Apple's first AI research paper wins prestigious machine learning award

Posted:
in General Discussion edited August 2017
Apple's first publicly issued academic paper, research focusing on computer vision systems published in December, recently won a Best Paper Award at the 2017 Conference on Computer Vision & Pattern Recognition, one of the most sought after prizes in the field.




Considered one of the most influential conferences in the field according to the h-index, a metric for scholarly works, CVPR in July selected Apple's paper as one of two Best Paper Awards.

According to AppleInsider reader Tom, who holds a PhD in machine learning and computer vision, the CVPR award is one of the most sought after in the field.

This year, the conference received a record 2,680 valid submissions, of which 2,620 were reviewed. Delegates whittled down that number to 783 papers, granting long oral presentations to 71 entrants. Apple's submission ultimately made its way to the top of the pile, an impressive feat considering it was the company's inaugural showing.

CVPR's second Best Paper Award went to Gao Huang, Zhuang Liu, Laurens van der Maaten and Kilian Q. Weinberger for their research on "Densely Connected Convolutional Networks." Research for the paper was conducted by Cornell University in collaboration with Tsinghua University and Facebook AI Research.

Titled "Learning from Simulated and Unsupervised Images through Adversarial Training," Apple's paper was penned by computer vision expert Ashish Shrivastava and a team of engineers including Tomas Pfister, Oncel Tuzel, Wenda Wang, Russ Webb and Apple Director of Artificial Intelligence Research Josh Susskind. Shrivastava presented the research to CVPR attendees on July 23.





As detailed when it saw publication in December, Apple's public research paper describes techniques of training computer vision algorithms to recognize objects using synthetic images.

According to Apple, training models based solely on real-world images are often less efficient than those leveraging synthetic data cause because computer generated images are usually labeled. For example, a synthetic image of an eye or hand is annotated as such, while real-world images depicting similar objects are unknown to the algorithm and thus need to be described by a human operator.

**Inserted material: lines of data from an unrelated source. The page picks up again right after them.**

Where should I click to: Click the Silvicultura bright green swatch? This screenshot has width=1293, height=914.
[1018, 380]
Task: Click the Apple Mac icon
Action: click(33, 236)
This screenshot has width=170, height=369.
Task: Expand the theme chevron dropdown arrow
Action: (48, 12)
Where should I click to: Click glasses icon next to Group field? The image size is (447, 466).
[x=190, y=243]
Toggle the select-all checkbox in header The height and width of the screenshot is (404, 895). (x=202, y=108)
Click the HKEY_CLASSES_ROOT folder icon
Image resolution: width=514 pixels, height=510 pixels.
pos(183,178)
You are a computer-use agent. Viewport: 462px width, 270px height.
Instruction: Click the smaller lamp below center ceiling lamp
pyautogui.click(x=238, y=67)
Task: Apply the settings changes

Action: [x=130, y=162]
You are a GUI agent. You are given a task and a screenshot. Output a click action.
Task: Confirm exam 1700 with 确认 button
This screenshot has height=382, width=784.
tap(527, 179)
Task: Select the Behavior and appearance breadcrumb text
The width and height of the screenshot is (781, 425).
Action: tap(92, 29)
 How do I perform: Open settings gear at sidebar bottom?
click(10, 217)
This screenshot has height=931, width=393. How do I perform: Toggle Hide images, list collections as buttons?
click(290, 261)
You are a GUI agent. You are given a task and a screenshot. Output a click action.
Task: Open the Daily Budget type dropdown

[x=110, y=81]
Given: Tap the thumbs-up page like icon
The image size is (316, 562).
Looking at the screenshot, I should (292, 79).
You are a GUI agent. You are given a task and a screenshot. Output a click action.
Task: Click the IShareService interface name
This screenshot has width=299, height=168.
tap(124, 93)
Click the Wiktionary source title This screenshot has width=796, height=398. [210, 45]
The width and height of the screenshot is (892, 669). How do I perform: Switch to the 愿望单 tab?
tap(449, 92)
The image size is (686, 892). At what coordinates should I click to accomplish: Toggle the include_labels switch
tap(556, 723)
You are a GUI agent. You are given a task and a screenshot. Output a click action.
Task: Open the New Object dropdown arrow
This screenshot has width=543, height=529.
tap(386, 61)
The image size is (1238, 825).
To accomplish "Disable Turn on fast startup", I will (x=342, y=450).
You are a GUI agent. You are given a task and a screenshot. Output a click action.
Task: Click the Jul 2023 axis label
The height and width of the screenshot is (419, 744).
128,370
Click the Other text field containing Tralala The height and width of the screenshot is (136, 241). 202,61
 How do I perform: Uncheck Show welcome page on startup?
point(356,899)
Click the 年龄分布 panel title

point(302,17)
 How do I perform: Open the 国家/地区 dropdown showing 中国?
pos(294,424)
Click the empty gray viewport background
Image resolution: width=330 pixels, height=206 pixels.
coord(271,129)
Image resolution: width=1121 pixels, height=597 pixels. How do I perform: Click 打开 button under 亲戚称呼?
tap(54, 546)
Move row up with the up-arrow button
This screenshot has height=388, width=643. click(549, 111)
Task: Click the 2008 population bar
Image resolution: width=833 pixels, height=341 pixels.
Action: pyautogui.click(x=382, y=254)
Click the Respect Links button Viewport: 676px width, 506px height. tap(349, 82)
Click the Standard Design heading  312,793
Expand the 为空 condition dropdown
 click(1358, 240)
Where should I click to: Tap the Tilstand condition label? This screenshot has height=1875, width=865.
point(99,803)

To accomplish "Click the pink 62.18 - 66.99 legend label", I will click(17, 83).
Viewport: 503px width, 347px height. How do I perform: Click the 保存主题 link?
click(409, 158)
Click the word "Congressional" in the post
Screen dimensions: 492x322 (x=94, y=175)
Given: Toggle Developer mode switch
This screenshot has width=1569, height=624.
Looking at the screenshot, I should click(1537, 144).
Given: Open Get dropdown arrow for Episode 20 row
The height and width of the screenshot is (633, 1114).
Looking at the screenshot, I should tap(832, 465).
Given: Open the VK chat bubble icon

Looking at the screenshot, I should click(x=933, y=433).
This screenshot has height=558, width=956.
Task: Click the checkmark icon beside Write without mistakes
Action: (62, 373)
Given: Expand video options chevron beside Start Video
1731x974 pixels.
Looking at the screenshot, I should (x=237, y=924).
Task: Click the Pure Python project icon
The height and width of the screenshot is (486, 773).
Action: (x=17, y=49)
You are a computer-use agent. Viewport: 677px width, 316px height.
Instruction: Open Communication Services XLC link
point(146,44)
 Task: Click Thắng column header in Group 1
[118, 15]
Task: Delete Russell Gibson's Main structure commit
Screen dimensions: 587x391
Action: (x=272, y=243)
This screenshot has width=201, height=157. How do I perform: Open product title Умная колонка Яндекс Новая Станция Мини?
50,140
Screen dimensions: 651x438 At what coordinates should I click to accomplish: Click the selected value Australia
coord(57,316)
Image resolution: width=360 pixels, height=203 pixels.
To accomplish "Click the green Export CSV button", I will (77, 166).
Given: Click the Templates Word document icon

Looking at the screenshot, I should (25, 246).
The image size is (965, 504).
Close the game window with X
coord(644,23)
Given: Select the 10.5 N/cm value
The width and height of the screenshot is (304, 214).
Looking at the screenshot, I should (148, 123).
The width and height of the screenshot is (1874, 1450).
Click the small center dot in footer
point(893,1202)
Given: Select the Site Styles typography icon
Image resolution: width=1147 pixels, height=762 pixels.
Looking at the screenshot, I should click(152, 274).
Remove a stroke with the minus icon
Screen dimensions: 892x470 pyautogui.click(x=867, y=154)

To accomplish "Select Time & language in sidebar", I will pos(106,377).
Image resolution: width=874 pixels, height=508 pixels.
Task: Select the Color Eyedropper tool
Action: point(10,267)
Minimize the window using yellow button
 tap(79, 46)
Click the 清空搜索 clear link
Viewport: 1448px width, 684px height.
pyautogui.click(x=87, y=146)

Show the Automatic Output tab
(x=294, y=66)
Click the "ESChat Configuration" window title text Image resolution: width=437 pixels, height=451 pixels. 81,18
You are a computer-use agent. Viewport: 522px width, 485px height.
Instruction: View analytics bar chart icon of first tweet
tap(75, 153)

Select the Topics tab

As noted by Apple, however, relying completely on simulated images might yield unsatisfactory results, as computer generated content is sometimes not realistic enough to provide an accurate learning set. To help bridge the gap, Apple proposes a system of refining a simulator's output through SimGAN, a take on "Simulated+Unsupervised learning." The technique combines unlabeled real image data with annotated synthetic images using Generative Adversarial Networks (GANs), or competing neural networks.

In its study, Apple applied SimGAN to the evaluation of gaze and hand pose estimation in static images. The company says it hopes to one day move S+U learning beyond to support video input.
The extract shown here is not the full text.